Believe it or don't, it's not the only swimming safety device on the meager market. You can buy a belt with a flag on the back, that rocks with your rhythm and lets boaters know you're in the water. My long-lost swim friend Stacy has a boogie board fitted out with stretch cargo netting, a deep plexiglass fin and a foam-noodle arch and a flagpole for visibility. It'll sustain a swimmer on a 500-mile journey, as long as no wind blows to knock the thing over.

This swim bladder is the best in my narrow opinion. It floats benignly behind a swimmer, like another head, bright orange, on the water.

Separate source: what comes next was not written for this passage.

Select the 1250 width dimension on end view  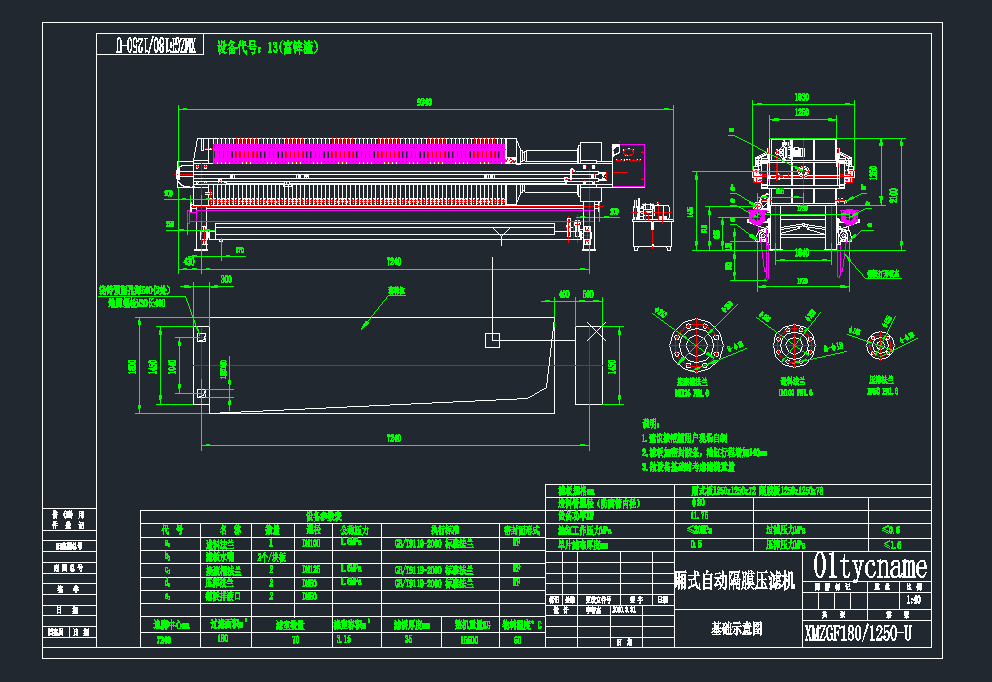[x=803, y=112]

The makers say you can use it to rest on in a swim, but I don't want to stress it more than it endures already.

"Does it cause drag when you swim?" is the question almost everyone asks right away. Not at all — though I should say yes and use it as an excuse for being so slow. It bumps against my butt, which I take as a sign I'm keeping my hips high for proper technique.

In the dry-sack pocket you can store keys, clothes, whatever — a feature I began using the day after our cars were broken into during a swim.

Buoy, I hardly knew ye … Me: "Can you take a picture of my swim device for a blog
post?" Son: "What kind of picture?" Me: "I'm getting a new one because this one died.
I'll leave it up to you." His solution!
Believe it or don't, the International Swimming Hall of Fame isn't the only provider of such devices. Some swim organizations sell them as fund raisers, and a United Kingdom group called Chillswim  (promoting what else? My kinda folks!) sells a large variety of similar devices.

Chillswim calls these tow floats, which is better than Safe Swimmer™©. But not the best name, not by far.

I used to call it rower repellent, because I swim by myself a lot in the flat lake, a mecca for many rowing crews.

(Who move backward through the water, so the device really doesn't do me that much good. It's false comfort …

… though it did stop a wayward rower from plowing over me last week, because he saw the orange blob in the rear-view mirror clipped to his ballcap.)

But I'm convinced the sudden proliferation of these devices in facebook photos of swimmers from around the world owes to the genius of a woman named Kirsten Bratti Lewis. She's a triathlete I swim with sometimes.

At first sight of the day-glo®™ bladder swinging from behind me like a rabid inflatable pitbull with jaundice as I waddled to shore for a swim, Kirsten said, "You brought your butt buoy!"

I've used the phrase ever since, and ever since, more and more swimmers have shown up in pix towing their own butt buoys.

I'll gladly accept a cut of the promotional fee. You're welcome.

* Yes, the narrowest of niche declarations. You have the power to make it more commonplace: Swim the open water and get yourself a butt buoy.